Dear Girl Who Stays Down The Hall,
First of all, hello. Seeing as we have shared shamefully few and painfully polite words as we manouvre past each other in the hallowed halls of Tocil 31, this may come as a shock, or at least a rude surprise, like nude joggers. Indeed, what could a perfect stranger offer in terms of advice and goodwill? I say perfect stranger because I have no knowledge of your last name, although I admit the last names of the boys round the L-shape of Tocil 31 escape me too. To me, you are Kat. Or Cat. You could be Katherine, or Catherine, or Katherina if your parents preferred more exotic monikers. To me, you are Cat - mysterious, elusive, hidden in the shallow depths of your room and lazy like a fat persian.

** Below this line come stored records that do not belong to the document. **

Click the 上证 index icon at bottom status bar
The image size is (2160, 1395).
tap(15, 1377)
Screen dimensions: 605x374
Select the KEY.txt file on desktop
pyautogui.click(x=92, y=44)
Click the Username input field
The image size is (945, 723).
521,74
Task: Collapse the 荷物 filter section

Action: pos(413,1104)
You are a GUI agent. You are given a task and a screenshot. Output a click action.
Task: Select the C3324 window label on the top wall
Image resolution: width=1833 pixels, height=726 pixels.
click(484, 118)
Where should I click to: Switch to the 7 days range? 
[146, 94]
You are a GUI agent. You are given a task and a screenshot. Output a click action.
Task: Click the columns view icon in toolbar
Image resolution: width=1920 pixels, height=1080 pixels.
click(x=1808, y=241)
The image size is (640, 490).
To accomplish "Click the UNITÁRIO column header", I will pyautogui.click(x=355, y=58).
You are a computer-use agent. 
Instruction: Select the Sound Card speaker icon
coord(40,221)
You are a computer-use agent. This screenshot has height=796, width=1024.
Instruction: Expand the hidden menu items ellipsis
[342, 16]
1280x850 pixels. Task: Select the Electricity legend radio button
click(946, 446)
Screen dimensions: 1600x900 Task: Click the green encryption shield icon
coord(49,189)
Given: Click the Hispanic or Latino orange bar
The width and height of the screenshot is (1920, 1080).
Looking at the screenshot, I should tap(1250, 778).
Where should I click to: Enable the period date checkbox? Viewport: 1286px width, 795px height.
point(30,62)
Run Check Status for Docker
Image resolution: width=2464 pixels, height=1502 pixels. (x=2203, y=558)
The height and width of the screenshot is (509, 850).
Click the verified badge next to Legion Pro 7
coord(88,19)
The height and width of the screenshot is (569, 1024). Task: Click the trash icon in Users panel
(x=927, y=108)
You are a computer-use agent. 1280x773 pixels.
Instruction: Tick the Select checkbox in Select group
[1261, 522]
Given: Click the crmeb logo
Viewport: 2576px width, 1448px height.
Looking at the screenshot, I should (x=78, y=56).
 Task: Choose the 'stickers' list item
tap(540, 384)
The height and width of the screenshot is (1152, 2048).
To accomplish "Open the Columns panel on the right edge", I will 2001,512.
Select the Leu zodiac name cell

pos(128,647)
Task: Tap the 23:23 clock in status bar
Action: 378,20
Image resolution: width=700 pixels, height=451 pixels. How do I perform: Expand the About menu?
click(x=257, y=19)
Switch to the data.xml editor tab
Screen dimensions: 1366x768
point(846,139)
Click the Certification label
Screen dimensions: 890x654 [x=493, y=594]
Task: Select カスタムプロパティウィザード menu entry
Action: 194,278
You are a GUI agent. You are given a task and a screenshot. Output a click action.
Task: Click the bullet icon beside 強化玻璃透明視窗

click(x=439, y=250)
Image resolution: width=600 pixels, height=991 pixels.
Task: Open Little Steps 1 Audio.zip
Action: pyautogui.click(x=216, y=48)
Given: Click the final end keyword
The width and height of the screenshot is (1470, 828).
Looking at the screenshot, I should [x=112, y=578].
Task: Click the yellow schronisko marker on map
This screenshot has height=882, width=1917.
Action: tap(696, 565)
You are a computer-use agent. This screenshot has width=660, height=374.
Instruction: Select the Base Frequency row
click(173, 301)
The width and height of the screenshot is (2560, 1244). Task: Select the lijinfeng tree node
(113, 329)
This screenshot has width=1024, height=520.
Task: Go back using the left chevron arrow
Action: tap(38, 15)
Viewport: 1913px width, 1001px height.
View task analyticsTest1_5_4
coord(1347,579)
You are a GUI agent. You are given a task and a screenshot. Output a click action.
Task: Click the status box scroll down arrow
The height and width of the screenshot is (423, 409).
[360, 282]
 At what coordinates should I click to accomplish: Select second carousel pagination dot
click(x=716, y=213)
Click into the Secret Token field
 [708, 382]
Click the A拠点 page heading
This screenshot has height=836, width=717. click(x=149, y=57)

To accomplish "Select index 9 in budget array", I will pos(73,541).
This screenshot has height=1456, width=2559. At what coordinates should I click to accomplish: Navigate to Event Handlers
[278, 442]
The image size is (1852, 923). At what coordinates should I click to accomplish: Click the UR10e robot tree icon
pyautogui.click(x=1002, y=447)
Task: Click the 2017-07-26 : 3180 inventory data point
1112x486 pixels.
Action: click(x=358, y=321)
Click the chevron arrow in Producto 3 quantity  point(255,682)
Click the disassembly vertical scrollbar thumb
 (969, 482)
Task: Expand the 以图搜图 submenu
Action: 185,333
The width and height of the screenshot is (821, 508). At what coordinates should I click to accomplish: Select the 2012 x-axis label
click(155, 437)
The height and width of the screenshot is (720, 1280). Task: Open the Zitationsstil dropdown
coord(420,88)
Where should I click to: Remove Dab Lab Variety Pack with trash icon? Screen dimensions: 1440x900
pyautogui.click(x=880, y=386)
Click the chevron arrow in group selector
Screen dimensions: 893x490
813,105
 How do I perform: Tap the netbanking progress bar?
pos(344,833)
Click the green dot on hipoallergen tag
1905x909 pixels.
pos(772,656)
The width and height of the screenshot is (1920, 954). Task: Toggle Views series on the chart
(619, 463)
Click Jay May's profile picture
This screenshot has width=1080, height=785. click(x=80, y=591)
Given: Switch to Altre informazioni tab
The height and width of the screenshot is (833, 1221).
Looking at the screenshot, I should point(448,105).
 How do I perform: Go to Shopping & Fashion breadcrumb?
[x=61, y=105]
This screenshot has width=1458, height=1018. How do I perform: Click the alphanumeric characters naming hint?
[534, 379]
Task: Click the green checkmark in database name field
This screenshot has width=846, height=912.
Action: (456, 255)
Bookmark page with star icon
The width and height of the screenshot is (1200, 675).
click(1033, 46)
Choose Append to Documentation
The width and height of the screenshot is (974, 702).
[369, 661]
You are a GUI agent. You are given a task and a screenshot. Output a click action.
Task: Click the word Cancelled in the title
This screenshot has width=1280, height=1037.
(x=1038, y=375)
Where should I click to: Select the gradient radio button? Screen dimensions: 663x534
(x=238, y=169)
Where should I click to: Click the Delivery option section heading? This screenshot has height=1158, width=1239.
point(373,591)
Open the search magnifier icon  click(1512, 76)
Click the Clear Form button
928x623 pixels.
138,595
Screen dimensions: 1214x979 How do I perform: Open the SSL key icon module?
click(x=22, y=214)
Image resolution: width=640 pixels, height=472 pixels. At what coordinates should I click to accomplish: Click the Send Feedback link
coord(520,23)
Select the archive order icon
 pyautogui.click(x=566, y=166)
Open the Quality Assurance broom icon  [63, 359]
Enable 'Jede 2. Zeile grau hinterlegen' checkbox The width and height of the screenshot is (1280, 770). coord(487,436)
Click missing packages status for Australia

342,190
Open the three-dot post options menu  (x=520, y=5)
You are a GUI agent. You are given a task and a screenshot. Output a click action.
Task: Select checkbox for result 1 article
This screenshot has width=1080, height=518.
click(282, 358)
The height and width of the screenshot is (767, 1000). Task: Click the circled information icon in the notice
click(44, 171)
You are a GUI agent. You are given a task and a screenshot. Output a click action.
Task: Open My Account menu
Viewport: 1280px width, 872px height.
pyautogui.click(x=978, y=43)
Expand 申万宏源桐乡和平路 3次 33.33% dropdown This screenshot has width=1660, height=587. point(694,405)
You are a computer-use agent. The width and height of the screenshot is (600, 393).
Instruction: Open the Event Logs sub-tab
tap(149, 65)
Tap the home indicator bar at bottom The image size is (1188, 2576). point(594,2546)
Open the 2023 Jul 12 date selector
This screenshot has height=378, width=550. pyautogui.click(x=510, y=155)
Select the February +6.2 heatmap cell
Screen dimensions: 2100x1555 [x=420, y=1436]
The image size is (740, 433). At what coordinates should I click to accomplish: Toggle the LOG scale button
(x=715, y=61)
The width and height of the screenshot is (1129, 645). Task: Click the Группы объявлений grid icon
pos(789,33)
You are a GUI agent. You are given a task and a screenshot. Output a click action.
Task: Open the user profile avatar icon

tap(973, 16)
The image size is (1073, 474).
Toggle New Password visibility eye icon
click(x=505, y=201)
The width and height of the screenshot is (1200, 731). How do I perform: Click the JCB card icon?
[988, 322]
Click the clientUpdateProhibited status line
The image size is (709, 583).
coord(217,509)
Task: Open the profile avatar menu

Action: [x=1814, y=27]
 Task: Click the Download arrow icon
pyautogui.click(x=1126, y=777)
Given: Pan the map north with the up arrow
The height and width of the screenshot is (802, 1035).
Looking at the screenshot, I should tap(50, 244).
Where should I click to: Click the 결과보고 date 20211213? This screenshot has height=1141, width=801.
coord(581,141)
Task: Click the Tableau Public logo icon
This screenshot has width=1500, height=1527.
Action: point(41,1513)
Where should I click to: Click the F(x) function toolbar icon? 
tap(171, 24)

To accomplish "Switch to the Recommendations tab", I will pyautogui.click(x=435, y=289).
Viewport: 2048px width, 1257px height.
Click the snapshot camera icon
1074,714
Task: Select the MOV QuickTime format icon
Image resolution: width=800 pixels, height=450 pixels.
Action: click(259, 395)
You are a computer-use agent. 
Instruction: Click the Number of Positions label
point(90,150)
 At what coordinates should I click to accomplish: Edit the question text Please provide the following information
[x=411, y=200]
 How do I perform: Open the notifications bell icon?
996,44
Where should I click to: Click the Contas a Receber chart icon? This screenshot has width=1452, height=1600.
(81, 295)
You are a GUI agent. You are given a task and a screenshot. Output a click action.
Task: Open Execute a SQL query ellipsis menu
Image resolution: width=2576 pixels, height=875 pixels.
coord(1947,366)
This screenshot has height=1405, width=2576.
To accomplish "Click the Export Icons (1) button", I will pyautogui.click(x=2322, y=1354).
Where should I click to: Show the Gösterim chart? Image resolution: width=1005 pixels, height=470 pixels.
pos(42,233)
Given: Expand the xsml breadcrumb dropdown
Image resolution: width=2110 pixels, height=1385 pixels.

If we were to cross paths in the claustrophobic space that is Warwick University, I regret that I would be unable to offer salutations, partly because you are hardly a forthcoming lass, and also because it is extremely difficult for me to differentiate you from the masses of British girls that dribble from the bowels of the university.
You are an enigma. On Monday, I will see the oaktree curve of your back as you sneak past my door to avoid interaction. On Wednesday, I will see the vast expanse of your derriere as you swoop into the kitchen to grab a tin of what must be self-cooking baked beans, because you do not stay long enough to heat them up, let alone warm the cockles of my heart. My last sighting of you was outside our (I do not mean this in a comradely fashion) flat, assembling with the rest of the inhabitants as we glowered collectively and with murder in our hearts, trying to sniff out the one who set off the fire-alarm, for he would smell of burnt toast. You donned a bathrobe of unattractive proportions and colour and you had your spectacles on. Because we all know how different women look sans makeup, the truth is I would be unable to pick you out if presented with a sample of drunken party-goers from the Union.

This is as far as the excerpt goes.